Cuando nos casamos, hace casi treinta años, mi mujer, no sé por qué motivo, puso un lazo rojo en el pomo de la puerta del baño por la parte de dentro. No me dijo nada. De hecho aún hoy no me ha dicho nada sobre el tema. Lo puso y ya está. Y hoy, después de sobrevivir a dos cambios de puerta, el lazo rojo sigue ahí. Nunca le pregunté por qué lo puso allí, ni nunca le insté a que lo quitara. De hecho nunca hemos hablado de ello. Es raro, pero nunca ha salido a la conversación el lazo rojo. Hay como una especie de tácita complicidad entre nosotros sobre este lacito rojo que nos impide sacarlo a colación. Yo lo miro y adivino alguna idea supersticiosa o festiva de esas que sacuden la feliz mente de mi mujer. Y allí lo dejo. Nunca lo toco. Lo miro, pero no lo toco.
Mi mujer no es supersticiosa (más que nada porque eso da mala suerte) pero a veces, me demuestra lo contrario. Como ahora con lo del lacito rojo. Yo, sinceramente, ahora tampoco lo quitaría. Me ha contagiado esta simple superstición. Y allí está. Y cada vez que me ducho (porque yo a este baño sólo voy a ducharme, para el resto tengo uno para mí solo) lo miro, y siempre, indefectiblemente, una invisible sonrisa brota de mi interior. Y me acuerdo de mi mujer. Ella no lo sabe, pero a través de ese lazo encarnado me comunica sus emociones más ocultas. Porque yo sé que allí ella ha depositado sus cuitas y temores más inconfesables. Y yo, cada vez que lo miro, me siento cercano a ella. Y la quiero más. Me gusta esta debilidad suya de conferir a las cosas alma propia. La hace más humana, más vulnerable... Hoy, que hemos vuelto de nuestro retiro estival en Benicàssim, cuando he ido a ducharme lo he vuelto a ver, y lo he visto más rojo y reluciente que nunca, como mis sentimientos.
Y vosotros, ¿tenéis también algún tipo de superstición que sin marcar vuestra vida, esté presente en vuestro devenir diario?

37 comentaris:

Joselu ha dit...

Me ha cautivado este pequeño relato, que es bueno siendo probablemente real, pero sería todavía mejor si fuera totalmente inventado. El lazo rojo se carga de valor simbólico y enigma. ¿Un elemento que propicia la buena suerte, la seguridad de la familia, de la estabilidad del amor? Puede tener multitud de interpretaciones. Los símbolos son poderosos por lo que proyectamos en ellos, y en ese lazo rojo hay mucha historia. No me cabe duda de que si un día tú harto quemaras el lazo rojo o lo hicieras desaparecer, algo se habría roto entre vosotros.

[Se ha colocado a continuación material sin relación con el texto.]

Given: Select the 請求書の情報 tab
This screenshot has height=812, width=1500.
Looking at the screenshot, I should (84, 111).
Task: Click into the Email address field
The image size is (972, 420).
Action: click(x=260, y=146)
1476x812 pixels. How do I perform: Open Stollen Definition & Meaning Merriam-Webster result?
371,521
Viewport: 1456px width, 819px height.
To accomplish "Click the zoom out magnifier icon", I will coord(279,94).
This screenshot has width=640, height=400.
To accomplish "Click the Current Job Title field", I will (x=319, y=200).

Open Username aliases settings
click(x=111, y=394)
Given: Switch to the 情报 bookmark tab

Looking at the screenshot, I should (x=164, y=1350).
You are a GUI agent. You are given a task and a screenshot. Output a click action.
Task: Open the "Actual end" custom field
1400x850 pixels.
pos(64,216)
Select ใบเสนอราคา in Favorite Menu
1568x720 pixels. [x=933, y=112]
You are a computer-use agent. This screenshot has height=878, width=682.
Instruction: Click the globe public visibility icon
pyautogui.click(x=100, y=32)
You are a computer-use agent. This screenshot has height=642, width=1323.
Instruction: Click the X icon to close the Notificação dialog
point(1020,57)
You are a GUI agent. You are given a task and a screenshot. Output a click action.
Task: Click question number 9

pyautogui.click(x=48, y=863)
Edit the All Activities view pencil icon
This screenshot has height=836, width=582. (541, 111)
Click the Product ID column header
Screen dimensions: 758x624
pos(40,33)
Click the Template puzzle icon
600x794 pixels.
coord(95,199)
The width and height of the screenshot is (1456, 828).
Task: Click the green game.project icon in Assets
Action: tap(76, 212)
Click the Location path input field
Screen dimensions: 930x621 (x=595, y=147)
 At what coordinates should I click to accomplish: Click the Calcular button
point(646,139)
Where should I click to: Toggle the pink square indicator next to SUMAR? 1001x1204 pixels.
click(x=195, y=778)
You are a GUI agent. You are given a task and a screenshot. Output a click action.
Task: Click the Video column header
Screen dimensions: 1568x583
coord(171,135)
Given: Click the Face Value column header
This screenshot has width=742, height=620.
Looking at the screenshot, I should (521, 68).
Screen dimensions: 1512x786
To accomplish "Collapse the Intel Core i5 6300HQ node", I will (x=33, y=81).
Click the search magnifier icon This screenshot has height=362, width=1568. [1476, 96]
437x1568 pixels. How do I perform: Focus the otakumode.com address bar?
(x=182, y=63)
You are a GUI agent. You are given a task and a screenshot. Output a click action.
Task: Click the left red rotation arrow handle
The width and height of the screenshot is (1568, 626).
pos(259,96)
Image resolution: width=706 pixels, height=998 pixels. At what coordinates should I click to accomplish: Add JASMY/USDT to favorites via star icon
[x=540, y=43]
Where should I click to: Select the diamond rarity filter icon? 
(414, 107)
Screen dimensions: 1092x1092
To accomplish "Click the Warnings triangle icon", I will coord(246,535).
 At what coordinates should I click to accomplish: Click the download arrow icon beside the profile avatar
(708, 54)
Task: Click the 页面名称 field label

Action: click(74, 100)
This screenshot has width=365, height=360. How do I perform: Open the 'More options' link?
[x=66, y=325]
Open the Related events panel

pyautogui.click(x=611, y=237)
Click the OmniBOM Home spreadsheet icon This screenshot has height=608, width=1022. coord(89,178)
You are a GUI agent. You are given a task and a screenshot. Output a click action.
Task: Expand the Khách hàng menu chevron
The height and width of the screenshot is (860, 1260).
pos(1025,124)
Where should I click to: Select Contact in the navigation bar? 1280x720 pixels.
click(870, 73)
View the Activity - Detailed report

Creo que no tenemos ningún elemento comparable a este literario lazo que une vuestras vidas misteriosamente. Pienso y pienso y no encuentro nada. La vida de una pareja -feliz también en nuestro caso- se hace a base de cien mil complicidades explícitas y no explícitas, tolerancia, espacio para desarrollar el mundo interior de cada uno... Lo que más temo en nuestra relación es el silencio hostil que se ha dado alguna vez en algún tiempo de crisis. Uf.

LOLI ha dit...

Yo le habria preguntado desde el mismo momento que lo puso que significaba,soy muy curiosa jajaja.
Ahora no caigo en ninguna supersticion entre los dos,pensare y te lo contare.
Un besazo

Lourdes ha dit...

Ah, pues yo no creo tener nada así como el lazo rojo. Pero es que vuestro lazo rojo mola. Puede significar tantas cosas...

Pero es genial lo que sientes cuando lo ves. Y se te ilumina la cara, y te acuerdas de ella...
Para qué hace falta saber nada? Está allí desde siempre, y a mí me pasaría igual, ni se me ocurriría pensar en quitarlo.
jejeje


Un beso, Miguel!!

María ha dit...

Pues a mi, mi querido MIGUEL,

me ocurriría como a LOLI ¡¡imposible no preguntarle que significa el lazo rojo!! ahora bien, viendo el significado y lo que evoca ese lazo ¡¡¡NI UNA PALABRA!!!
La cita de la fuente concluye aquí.